When Tai Shan, affectionately called Butterstick because of it tiny dimensions at birth, was born at the Washington DC National Zoo in 2005, he became an instant rock star. From the giant panda’s birth until his departure to China four years later, he won the hearts of millions of visitors from around the world. Tai Shan and his parents were the extent of my exposure to pandas. So I was really excited about my pending visit to the Panda Research Base of Giant Pandas in Cheng du, China. And my anticipation was amply rewarded.
The average life of a species is five million years. The giant panda species, more uniquely adaptable than other species, has survived for more than 80 million years. Today, however, their survival is in jeopardy. Less than 2,000 of the species are left mostly in the Sichuan, Shaanix and Gansu provinces in China. About 1600 of the lovable bears live in the wild, and another 300 live in zoos and breeding centers around the world such as the Washington National Zoo. Eighty seven of them live at the Cheng du Panda Research Base. The base also has several Red Pandas, black swans and many bird species.

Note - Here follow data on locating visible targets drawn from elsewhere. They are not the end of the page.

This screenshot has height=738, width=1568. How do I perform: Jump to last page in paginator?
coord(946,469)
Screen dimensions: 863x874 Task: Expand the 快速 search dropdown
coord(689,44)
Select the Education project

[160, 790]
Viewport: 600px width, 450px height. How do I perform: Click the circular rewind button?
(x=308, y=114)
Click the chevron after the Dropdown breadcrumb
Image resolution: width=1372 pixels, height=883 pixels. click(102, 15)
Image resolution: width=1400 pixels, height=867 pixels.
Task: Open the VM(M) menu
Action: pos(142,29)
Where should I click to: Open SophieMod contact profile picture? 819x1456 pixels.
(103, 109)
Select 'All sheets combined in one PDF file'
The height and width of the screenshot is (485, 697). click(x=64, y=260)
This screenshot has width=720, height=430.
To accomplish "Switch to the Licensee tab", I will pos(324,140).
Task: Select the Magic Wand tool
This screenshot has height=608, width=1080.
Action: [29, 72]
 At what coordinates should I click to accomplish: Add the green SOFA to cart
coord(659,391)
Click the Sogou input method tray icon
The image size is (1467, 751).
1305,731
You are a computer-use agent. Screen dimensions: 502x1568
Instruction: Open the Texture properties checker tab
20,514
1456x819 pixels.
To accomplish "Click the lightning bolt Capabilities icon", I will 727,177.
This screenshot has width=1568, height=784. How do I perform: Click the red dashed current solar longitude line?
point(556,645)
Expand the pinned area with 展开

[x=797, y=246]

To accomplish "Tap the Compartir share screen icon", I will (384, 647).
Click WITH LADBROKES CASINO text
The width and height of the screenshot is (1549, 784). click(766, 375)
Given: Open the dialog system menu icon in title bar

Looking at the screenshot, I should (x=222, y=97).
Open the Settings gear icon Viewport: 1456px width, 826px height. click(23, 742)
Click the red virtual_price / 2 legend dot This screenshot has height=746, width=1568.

The survival of the species is getting a big boost by zoologists and volunteers at the base. They use sperm collection, insemination and message stimulation to increase live births from a species with a breeding period extending just over ten years. At birth, baby giant pandas weigh nearly 1,000th the weight of its mother and are about seven inches long. Biologically, they are considered premature at birth resulting in a survival rate in the wild that is very small. So deliveries and live births at the panda base are closely monitored by base staff.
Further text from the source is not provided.